+++ GIVEN RECORDS +++
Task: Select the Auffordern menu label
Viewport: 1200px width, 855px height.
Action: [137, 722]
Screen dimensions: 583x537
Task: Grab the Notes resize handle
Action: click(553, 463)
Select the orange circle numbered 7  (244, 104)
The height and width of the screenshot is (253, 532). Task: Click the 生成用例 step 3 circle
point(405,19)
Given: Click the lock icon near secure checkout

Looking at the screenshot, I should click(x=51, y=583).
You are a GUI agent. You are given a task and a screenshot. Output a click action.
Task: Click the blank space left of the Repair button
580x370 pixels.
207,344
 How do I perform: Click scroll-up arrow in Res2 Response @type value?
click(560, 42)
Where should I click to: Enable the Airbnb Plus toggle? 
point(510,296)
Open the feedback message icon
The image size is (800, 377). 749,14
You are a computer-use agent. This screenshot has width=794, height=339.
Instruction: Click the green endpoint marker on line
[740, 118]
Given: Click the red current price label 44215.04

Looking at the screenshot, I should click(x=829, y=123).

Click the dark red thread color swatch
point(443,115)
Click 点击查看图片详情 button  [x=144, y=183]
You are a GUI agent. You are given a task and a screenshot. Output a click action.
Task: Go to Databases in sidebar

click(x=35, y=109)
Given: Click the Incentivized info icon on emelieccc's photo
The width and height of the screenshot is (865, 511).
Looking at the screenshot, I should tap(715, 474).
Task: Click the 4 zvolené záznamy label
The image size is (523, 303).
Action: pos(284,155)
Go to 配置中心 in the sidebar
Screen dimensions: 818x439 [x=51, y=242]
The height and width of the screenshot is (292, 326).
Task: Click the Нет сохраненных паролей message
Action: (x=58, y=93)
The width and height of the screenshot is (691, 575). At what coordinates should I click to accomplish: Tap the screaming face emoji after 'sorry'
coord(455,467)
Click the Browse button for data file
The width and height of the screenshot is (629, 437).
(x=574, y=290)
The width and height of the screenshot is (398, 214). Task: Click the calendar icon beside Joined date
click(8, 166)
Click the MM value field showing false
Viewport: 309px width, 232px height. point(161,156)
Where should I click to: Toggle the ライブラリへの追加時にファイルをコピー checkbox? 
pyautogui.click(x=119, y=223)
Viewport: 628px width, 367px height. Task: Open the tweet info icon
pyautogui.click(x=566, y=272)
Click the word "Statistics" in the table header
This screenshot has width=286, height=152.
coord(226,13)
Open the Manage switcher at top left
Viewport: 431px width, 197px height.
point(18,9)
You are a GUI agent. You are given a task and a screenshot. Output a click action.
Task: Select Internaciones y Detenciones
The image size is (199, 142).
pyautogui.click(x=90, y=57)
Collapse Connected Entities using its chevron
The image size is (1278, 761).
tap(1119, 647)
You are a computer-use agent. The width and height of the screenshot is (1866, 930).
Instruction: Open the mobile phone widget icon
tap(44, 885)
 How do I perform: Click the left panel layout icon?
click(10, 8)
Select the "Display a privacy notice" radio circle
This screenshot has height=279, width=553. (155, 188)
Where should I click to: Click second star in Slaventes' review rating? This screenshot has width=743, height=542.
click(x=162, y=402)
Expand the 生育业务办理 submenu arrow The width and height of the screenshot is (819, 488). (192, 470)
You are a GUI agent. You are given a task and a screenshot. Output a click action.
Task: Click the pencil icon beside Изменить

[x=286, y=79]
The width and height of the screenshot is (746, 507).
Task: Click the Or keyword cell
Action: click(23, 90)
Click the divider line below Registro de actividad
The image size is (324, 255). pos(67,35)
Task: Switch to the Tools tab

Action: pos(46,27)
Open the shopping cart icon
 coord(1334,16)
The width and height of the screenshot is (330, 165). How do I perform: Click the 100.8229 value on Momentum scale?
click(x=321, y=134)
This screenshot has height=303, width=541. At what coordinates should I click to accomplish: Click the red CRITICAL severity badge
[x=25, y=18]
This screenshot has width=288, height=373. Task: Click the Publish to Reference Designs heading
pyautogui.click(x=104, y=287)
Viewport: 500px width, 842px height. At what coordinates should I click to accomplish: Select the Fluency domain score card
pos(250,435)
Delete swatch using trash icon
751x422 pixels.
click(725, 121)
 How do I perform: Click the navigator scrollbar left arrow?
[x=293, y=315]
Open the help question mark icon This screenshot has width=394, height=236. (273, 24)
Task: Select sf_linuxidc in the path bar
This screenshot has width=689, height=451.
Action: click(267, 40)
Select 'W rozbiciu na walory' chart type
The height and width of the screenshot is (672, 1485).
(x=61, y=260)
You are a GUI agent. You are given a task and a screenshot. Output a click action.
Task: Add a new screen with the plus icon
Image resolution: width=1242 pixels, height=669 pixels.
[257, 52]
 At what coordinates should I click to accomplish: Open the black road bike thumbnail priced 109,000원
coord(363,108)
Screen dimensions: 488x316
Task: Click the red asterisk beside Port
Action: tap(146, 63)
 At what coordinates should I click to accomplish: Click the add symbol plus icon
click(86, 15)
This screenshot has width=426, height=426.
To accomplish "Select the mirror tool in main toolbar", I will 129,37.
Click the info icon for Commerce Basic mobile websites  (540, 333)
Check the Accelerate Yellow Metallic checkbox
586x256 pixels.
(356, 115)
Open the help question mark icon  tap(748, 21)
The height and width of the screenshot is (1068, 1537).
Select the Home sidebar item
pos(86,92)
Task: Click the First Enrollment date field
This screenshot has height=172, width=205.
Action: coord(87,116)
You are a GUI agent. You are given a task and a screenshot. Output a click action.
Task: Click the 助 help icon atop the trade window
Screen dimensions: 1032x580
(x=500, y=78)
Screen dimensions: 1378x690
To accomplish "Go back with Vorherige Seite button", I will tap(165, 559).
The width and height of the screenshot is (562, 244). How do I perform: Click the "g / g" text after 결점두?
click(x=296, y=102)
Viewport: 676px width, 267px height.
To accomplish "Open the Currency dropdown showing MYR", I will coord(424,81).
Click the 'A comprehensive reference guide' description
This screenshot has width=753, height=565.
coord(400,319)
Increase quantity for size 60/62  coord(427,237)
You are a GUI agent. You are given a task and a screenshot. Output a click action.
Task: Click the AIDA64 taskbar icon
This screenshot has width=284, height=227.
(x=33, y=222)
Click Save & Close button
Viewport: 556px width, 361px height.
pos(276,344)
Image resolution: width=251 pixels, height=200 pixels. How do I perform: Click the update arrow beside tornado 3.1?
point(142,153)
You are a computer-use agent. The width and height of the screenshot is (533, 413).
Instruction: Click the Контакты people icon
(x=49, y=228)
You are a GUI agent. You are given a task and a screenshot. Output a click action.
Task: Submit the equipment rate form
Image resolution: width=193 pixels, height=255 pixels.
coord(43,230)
+++
[TASK INSTRUCTIONS]: Which lines above hold the string "help"? Copy every one of them.

[EXERCISE SOLUTION]:
Open the help question mark icon This screenshot has width=394, height=236. (273, 24)
Open the help question mark icon  tap(748, 21)
Task: Click the 助 help icon atop the trade window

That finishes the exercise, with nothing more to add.